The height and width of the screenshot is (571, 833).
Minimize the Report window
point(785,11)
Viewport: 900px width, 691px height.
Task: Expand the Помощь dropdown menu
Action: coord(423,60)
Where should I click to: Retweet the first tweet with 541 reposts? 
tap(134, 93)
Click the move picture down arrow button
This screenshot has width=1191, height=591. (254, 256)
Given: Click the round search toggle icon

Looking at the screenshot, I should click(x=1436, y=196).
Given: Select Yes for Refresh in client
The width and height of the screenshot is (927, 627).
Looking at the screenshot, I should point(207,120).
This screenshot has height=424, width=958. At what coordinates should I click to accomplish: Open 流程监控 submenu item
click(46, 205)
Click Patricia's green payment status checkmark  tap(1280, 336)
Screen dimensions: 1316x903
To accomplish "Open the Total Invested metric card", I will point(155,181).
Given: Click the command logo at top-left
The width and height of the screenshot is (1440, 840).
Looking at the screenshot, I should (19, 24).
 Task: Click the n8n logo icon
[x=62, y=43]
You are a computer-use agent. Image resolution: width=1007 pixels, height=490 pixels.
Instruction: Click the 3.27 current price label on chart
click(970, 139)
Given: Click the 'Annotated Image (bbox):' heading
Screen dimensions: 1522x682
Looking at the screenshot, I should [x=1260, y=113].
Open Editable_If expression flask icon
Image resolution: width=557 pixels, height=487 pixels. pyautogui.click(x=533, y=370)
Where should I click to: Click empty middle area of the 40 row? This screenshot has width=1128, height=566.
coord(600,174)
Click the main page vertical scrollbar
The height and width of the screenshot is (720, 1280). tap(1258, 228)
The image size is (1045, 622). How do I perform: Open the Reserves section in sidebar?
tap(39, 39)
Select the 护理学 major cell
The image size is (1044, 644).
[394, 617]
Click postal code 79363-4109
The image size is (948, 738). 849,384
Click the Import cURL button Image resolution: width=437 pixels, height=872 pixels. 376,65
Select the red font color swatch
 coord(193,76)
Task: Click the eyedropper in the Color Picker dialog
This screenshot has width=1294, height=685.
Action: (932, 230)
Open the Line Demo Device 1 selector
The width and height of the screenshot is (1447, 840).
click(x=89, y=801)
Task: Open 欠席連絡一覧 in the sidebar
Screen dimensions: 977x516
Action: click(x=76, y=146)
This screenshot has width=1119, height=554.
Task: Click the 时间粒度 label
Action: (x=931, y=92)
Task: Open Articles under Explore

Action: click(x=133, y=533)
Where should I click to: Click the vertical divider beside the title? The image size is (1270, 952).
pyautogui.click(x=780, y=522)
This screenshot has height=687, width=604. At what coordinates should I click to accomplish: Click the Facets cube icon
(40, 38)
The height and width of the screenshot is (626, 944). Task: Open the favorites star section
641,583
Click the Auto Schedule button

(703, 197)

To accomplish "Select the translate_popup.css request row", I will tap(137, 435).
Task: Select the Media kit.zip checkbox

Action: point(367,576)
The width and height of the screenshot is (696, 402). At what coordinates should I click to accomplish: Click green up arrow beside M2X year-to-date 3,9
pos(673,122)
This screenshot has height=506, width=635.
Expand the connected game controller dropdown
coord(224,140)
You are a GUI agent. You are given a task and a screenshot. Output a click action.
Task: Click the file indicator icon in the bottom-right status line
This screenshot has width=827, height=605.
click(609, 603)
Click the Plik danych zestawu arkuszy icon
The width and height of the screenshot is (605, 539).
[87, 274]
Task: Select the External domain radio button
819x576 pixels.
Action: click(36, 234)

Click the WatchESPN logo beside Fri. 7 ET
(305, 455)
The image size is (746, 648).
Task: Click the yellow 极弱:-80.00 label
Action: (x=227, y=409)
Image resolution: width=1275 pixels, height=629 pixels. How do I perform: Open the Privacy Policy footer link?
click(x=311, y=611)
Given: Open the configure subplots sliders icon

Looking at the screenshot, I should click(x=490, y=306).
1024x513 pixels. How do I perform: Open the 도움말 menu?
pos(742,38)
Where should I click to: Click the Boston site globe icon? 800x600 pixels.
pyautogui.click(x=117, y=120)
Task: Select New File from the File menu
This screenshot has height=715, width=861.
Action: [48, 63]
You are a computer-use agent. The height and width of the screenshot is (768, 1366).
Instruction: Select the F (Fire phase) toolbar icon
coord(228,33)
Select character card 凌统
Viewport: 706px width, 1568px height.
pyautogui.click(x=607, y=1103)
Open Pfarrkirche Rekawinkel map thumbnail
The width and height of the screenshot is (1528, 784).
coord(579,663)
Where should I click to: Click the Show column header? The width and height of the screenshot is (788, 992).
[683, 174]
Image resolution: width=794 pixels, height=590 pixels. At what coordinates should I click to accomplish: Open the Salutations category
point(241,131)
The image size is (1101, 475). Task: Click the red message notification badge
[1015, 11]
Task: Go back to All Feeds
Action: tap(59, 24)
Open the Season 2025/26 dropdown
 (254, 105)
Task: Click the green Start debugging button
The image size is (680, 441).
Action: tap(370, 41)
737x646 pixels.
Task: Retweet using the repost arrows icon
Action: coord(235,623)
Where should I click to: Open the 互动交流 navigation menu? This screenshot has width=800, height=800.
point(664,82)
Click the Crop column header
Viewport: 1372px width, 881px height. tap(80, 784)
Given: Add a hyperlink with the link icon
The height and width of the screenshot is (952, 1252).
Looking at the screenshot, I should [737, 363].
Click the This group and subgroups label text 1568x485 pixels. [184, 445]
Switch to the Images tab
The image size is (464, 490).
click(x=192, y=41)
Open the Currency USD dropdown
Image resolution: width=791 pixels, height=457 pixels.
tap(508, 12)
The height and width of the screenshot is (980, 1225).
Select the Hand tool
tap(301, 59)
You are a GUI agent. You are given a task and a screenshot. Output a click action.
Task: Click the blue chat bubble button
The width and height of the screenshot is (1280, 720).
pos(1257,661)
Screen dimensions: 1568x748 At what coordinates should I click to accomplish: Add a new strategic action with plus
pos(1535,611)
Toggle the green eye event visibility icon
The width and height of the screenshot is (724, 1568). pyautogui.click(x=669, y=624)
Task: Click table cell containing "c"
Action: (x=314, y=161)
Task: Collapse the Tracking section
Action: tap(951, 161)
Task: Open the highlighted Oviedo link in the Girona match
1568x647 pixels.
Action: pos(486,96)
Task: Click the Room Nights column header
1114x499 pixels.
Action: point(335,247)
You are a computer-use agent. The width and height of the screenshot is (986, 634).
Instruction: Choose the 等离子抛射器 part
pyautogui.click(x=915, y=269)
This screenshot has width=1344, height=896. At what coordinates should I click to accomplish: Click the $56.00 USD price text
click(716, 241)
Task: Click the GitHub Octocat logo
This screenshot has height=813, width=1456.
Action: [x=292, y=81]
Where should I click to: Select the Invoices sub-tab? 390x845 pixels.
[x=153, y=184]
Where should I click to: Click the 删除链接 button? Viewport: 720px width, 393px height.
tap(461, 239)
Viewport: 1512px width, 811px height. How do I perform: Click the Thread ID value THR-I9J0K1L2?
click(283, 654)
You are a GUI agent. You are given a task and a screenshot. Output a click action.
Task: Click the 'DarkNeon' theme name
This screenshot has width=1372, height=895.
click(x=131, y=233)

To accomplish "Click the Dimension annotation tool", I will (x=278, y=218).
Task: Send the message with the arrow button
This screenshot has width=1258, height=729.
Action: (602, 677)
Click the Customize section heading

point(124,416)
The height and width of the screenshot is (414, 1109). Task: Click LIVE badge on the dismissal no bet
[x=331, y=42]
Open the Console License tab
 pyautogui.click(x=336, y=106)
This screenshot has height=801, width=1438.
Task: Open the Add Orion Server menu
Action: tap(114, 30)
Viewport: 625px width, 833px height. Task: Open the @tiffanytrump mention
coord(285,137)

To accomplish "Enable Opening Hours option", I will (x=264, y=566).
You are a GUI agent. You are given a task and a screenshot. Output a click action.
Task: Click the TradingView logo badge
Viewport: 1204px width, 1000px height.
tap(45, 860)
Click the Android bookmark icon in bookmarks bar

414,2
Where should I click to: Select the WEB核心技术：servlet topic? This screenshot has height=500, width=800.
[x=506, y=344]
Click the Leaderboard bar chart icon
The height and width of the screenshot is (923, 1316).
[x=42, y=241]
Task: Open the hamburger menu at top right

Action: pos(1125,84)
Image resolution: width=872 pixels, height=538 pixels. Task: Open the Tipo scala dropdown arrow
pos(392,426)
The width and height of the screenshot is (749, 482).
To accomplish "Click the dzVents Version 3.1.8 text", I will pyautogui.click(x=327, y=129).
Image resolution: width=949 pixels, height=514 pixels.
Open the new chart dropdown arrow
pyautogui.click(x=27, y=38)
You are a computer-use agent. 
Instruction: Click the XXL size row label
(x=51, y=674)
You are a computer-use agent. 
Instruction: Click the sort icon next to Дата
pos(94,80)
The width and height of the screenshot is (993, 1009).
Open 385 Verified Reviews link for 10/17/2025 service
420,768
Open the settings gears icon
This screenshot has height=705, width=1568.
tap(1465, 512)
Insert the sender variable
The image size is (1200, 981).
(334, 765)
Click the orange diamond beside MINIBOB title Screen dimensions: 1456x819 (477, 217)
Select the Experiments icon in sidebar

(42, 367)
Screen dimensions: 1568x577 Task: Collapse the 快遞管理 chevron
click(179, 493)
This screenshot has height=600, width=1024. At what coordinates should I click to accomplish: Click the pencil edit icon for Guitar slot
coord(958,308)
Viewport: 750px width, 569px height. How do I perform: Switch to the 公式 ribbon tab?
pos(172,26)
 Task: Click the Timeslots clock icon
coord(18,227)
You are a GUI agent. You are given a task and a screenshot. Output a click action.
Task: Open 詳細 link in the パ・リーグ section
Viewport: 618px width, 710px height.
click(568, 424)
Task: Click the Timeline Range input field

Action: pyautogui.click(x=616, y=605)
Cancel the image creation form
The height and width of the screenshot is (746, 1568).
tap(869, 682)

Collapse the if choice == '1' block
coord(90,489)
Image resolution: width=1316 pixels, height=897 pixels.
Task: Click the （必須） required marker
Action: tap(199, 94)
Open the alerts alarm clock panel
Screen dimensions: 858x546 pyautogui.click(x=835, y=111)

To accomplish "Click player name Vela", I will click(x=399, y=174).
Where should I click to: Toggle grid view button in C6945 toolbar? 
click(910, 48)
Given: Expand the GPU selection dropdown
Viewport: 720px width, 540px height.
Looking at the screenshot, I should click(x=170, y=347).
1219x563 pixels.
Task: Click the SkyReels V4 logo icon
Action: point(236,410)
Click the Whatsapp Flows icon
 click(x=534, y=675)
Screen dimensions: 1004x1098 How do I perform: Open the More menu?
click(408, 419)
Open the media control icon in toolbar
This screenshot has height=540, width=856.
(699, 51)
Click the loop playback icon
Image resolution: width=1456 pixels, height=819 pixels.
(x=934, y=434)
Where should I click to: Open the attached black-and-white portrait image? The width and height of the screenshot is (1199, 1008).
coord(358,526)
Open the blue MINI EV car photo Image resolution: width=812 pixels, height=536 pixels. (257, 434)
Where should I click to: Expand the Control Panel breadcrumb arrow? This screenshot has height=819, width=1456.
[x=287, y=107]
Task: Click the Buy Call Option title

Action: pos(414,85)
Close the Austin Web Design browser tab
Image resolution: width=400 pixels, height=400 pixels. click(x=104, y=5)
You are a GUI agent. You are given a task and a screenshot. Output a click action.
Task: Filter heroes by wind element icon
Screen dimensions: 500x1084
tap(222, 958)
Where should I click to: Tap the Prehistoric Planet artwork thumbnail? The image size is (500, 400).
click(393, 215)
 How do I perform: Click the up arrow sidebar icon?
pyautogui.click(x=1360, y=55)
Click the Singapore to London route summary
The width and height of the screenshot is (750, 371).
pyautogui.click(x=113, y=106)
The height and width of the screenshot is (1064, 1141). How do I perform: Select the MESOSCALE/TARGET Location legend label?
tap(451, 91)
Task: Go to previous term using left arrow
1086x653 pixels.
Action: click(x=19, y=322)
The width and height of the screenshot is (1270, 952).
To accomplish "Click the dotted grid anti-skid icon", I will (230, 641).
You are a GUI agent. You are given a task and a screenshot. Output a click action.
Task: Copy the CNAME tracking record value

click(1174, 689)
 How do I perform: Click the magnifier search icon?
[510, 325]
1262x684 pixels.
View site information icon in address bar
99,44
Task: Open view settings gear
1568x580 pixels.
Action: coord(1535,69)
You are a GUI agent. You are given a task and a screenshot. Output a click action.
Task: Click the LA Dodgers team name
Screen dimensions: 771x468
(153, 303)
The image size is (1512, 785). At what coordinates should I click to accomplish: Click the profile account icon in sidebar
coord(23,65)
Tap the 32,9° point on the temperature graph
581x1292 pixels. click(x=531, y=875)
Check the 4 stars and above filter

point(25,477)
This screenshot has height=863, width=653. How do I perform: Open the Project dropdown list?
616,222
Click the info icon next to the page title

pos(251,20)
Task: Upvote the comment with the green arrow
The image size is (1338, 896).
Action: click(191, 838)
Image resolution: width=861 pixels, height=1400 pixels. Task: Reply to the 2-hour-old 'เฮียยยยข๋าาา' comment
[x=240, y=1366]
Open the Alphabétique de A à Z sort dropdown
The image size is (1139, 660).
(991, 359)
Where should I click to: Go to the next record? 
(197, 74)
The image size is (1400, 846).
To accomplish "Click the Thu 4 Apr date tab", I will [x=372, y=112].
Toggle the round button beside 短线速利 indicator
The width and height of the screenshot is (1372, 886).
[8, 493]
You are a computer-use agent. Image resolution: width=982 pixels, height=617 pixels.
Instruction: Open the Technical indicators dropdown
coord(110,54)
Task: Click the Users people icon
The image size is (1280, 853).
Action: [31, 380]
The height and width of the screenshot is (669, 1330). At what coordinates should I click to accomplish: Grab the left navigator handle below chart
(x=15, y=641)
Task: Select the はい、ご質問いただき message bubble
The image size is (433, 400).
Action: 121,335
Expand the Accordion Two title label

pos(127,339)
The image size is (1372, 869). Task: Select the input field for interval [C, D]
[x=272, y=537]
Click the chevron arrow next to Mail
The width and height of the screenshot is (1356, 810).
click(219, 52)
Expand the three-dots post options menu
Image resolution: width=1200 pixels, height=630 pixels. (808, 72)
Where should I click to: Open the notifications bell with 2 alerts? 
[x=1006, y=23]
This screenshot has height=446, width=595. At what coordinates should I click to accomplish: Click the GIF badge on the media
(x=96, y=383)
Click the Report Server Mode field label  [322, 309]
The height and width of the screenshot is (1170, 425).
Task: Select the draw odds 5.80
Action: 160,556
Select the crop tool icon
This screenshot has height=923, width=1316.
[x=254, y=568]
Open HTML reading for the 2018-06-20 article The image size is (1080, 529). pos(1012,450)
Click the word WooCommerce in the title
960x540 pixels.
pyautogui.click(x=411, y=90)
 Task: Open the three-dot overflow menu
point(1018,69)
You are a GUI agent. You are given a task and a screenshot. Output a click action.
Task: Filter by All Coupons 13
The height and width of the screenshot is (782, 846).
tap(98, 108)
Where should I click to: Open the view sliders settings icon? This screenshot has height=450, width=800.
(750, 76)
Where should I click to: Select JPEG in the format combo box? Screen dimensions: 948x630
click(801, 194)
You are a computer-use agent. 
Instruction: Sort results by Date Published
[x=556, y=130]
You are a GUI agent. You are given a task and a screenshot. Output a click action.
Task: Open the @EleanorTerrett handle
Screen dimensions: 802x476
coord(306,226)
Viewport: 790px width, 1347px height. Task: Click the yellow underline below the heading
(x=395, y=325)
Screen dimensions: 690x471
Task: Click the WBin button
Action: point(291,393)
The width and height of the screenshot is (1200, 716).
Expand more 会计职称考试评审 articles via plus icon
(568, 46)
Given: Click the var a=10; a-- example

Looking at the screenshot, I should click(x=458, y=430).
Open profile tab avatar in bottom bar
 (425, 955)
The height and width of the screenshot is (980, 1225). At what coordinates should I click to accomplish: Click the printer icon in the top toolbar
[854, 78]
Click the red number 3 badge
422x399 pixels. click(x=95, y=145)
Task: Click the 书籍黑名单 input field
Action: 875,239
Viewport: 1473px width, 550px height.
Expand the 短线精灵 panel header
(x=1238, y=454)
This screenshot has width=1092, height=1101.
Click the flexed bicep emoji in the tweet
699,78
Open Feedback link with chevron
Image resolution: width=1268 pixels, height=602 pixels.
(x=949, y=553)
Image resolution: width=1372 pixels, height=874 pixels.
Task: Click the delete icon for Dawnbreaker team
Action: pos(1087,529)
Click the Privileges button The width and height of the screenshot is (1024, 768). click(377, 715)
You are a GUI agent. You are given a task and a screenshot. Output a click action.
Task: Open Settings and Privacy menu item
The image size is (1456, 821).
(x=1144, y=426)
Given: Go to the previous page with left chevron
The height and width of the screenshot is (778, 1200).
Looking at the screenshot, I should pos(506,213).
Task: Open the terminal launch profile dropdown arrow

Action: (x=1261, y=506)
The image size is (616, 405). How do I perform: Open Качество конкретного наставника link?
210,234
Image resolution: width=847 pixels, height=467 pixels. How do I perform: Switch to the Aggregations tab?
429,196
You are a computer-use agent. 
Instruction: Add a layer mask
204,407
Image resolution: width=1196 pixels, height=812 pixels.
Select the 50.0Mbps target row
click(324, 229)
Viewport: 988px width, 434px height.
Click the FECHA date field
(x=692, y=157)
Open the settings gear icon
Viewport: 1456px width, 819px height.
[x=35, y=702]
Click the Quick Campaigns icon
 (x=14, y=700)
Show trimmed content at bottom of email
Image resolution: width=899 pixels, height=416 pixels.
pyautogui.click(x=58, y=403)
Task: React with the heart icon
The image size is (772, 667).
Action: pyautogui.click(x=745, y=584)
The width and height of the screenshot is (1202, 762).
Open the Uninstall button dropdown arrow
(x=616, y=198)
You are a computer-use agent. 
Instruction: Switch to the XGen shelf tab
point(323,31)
——
> **Task statement**
Reproduce the part of the data above that opens with the line containing "Given: Select Yes for Refresh in client" and closes with the line containing "Looking at the screenshot, I should point(207,120).", keeping both of those lines.

> **Task answer**
Given: Select Yes for Refresh in client
The width and height of the screenshot is (927, 627).
Looking at the screenshot, I should point(207,120).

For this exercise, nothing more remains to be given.